Understanding Crime: A Tale Of Two Cities – Chapter 1

springfield

Springfield

After I published my last blog I received an email from Susan W: “So why does Chicago have such a high murder rate?”  She’s not the only one asking that question.   Problem is that the answer isn’t a single answer because there’s no type of behavior that can be explained by one, single factor.  In the preface to its report, the FBI lists thirteen factors that need to be taken into account, including  economic conditions, culture, marital situations, crime reporting practices of the citizenry, population density, age cohorts, etc., etc., etc.  And the report states that these are “some” of the factors that might influence crime levels.

Over the next couple of weeks I’m going to take the FBI at its word and use those factors plus others to try and construct a profile for two cities that have very different crime patterns even though they are extremely similar in many of the social, economic, cultural, demographic and law enforcement categories listed by the FBI.  And just as important as the statistical data is the fact that I happen to live midway between these two cities, I travel through them all the time, and I know their histories and even some of their current residents very well.

I’m talking about two cities in Massachusetts: Springfield and Worcester.  Let’s look at some quick numbers.  Population: Worcester is 183,247; Springfield is 154,518. Per-capita income: Worcester is $24,544; Springfield is $18,483.  Percentage of workforce in administrative or sales: Exactly the same (15% and 10%.)  Unemployment: Worcester is 7.7%, Springfield is 8.4%  Public school reading proficiency: Same for both – 69%.  Data is all from the Bureau of Labor Statistics, whose websites are shut down at the moment.

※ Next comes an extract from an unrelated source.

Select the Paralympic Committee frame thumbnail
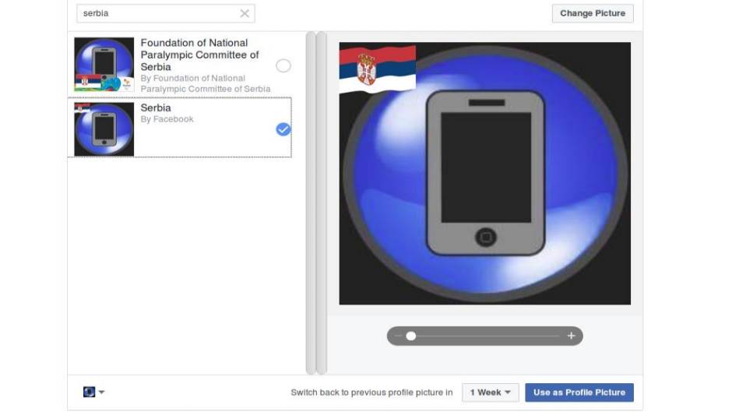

One last demographic comparison which is usually relevant to discussions about crime.  While the per-capita income is substantially higher for Worcester versus Springfield, population density which is considered a major factor in crime rates (more urban = more crime) is almost exactly the same:  4,845 for Worcester, 4803 for Springfield. When we turn to crime data, however, all similarities disappear.  Let’s look at homicide first.

worcester

Worcester

 

In 2012, Springfield’s (per 100,000) homicide rate was 7.14, in Worcester it was 4.3.  Rape was 25 to 18, robbery was 351 to 228, overall violent crime rates were 1,042 to 960, the parity due to a higher rate of assault in Worcester than Springfield.  On the property crime side, there was no parity at all.  Springfield’s rate for burglary, larceny and auto theft was 4,561, Worcester registered 3,514.

Let’s put these numbers into the national context.  Worcester’s murder rate was slightly below the national rate; Springfield’s rate was nearly twice as high.  Worcester’s property crime rate was 18.6% higher than the national number, Springfield’s was 37.3% higher.  So if you live in Worcester, your body is a little safer than anywhere else in America but your property is somewhat more at risk.  If you live in Springfield, I suggest you stay inside at all times, double-lock your doors and get rid of your car.